Rabu, 07 Maret 2018

Perihal Larangan Mahasiswa Bercadar

Sumber gambar: pixabay



Beberapa hari yang lalu, ramai beredar di media sosial tentang larangan mahasiswi bercadar ketika melakukan aktivitas di wilayah kampus. Ialah rektor universitas Islam negeri di Yogyakarta. Kota pelajar yang bahkan, dikenal memiliki kemajemukan masyarakat yang tinggi.

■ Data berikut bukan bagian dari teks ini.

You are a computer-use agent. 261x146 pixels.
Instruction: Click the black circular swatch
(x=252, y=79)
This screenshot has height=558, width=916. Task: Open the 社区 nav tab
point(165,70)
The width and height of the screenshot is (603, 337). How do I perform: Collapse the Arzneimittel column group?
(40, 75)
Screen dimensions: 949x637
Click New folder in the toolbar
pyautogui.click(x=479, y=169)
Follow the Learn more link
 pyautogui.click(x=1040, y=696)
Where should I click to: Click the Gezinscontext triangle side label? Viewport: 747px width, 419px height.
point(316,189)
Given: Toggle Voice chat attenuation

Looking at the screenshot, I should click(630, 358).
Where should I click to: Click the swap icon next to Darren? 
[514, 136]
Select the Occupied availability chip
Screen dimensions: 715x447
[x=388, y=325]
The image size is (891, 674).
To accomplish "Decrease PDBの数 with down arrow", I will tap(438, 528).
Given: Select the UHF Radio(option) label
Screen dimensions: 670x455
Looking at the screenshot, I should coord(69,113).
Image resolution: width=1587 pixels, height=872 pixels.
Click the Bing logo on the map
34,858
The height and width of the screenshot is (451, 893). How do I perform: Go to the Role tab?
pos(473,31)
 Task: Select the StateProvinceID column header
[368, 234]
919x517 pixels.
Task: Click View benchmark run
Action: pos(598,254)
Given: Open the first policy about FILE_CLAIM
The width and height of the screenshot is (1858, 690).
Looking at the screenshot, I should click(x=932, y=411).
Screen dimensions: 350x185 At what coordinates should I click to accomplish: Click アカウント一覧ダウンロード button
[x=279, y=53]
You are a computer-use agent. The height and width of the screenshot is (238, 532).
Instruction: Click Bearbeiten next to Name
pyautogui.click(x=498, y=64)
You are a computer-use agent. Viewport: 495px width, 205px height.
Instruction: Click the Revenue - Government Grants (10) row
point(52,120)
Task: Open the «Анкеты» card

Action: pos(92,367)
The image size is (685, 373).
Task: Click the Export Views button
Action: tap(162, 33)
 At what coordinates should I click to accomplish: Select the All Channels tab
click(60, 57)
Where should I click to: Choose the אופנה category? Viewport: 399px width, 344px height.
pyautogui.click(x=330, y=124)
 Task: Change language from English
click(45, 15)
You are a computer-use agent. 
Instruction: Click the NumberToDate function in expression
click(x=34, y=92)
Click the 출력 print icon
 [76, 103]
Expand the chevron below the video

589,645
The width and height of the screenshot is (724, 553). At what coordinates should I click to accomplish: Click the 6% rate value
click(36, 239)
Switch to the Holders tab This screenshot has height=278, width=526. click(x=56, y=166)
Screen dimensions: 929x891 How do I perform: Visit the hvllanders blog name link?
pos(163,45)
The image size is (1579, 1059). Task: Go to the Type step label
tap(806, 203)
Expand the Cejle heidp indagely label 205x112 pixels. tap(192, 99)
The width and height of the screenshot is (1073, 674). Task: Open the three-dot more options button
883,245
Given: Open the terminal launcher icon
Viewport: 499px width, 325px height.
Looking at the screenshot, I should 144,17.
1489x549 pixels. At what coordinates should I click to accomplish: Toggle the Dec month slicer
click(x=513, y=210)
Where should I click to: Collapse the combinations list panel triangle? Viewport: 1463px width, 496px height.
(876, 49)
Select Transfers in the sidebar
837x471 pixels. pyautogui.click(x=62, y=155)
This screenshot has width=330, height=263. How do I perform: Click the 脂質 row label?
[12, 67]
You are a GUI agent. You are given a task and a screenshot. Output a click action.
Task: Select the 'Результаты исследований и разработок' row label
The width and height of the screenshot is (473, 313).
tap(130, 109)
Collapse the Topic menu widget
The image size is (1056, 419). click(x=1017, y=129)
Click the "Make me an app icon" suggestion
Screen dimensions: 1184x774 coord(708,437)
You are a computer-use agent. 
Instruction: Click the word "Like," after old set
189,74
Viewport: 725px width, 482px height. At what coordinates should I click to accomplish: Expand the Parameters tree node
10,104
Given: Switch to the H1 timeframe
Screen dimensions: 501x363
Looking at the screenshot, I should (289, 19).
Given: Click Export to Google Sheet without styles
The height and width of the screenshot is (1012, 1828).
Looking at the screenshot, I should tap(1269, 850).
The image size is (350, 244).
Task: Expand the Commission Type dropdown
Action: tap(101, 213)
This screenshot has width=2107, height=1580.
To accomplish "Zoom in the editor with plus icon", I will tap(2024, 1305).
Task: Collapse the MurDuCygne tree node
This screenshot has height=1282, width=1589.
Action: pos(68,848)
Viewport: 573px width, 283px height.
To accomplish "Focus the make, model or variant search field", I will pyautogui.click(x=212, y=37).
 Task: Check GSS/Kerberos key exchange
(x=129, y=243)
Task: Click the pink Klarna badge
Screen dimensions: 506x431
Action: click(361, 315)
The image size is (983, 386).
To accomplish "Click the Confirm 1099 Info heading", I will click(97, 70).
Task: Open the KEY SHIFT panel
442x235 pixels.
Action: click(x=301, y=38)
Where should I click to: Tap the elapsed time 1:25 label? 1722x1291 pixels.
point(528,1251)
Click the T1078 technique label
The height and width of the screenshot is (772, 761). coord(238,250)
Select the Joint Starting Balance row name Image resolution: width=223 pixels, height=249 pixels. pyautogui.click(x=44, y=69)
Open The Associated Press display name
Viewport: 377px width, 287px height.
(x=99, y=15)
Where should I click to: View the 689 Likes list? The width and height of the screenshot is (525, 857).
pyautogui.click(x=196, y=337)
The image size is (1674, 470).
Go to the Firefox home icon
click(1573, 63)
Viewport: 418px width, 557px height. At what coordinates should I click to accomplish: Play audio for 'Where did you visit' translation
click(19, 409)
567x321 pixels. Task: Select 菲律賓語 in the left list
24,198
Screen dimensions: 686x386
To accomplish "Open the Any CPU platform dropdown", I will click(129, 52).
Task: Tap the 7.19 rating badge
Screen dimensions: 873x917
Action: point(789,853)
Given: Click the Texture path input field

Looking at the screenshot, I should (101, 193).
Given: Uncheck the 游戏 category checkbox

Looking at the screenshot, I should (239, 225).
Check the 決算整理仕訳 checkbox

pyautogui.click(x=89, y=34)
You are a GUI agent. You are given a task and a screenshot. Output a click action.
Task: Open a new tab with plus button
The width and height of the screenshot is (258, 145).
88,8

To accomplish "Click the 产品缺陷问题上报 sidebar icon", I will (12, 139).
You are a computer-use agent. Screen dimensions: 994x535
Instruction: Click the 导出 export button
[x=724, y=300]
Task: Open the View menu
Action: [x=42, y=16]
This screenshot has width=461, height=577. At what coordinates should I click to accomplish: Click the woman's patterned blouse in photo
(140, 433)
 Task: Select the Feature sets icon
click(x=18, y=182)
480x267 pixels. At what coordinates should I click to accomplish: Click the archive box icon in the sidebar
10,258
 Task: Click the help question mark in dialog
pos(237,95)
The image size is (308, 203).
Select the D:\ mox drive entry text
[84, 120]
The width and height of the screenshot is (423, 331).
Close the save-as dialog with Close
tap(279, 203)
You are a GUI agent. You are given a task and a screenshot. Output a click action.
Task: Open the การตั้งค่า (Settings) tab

Sekilas saya mengikuti dari portal berita yang muncul di time line akun Twitter. Perihal hal ini, saya sangat setuju dengan tanggapan rektor tempat saya kuliah dan bekerja. Usai konferensi pers penganugerahan gelar doktor kehormatan Dato’ Sri Tahir -laki-laki berdarah tionghoa terkaya nomor lima di Indonesia- rektor mengatakan bahwa sejauh ini, kampus yang ia pimpin tidak/belum memiliki aturan terkait mahasiswi bercadar di lingkungan kampus.

Saya mungkin di antara yang cukup lega dengan pernyataan rektor. Sebab, cadar adalah hak perpakaian setiap perempuan beragama Islam yang melakukan. Hak atas keputusan memakai cadar bagi saya sama halnya dengan keputusan untuk berhijab maupun tidak. 

Islam memang memiliki aturan tentang cara berpakaian. Bahkan dalam fiqih islam, ada mazhab yang mewajibkan perempuan untuk bercadar. Namun, institusi pendidikan di bawah pemerintahan, apalagi di Indonesia dengan masyarakat yang multikultur, semestinya lebih dewasa dalam membaca perilaku akademisi yang bernanung di dalamnya. Termasuk, pilihan untuk menggunakan cadar.

“Yang harus kita cermati adalah ideologi di balik cadar yang ia pakai,” begitu kata Pak Rektor.

Barangkali, kesalahan dari sebagian masyarakat adalah menjustifikasi perempuan bercadar dengan kepemilikan ideologi radikal. Bagi saya pribadi, sepanjang yang bersangkutan tidak terlibat dalam gerakan tertentu yang bersifat radikal dan mengancam kebinekaan, berpakaian menggunakan cadar adalah hak, adalah kebebasan yang tak semestinya dibatasi.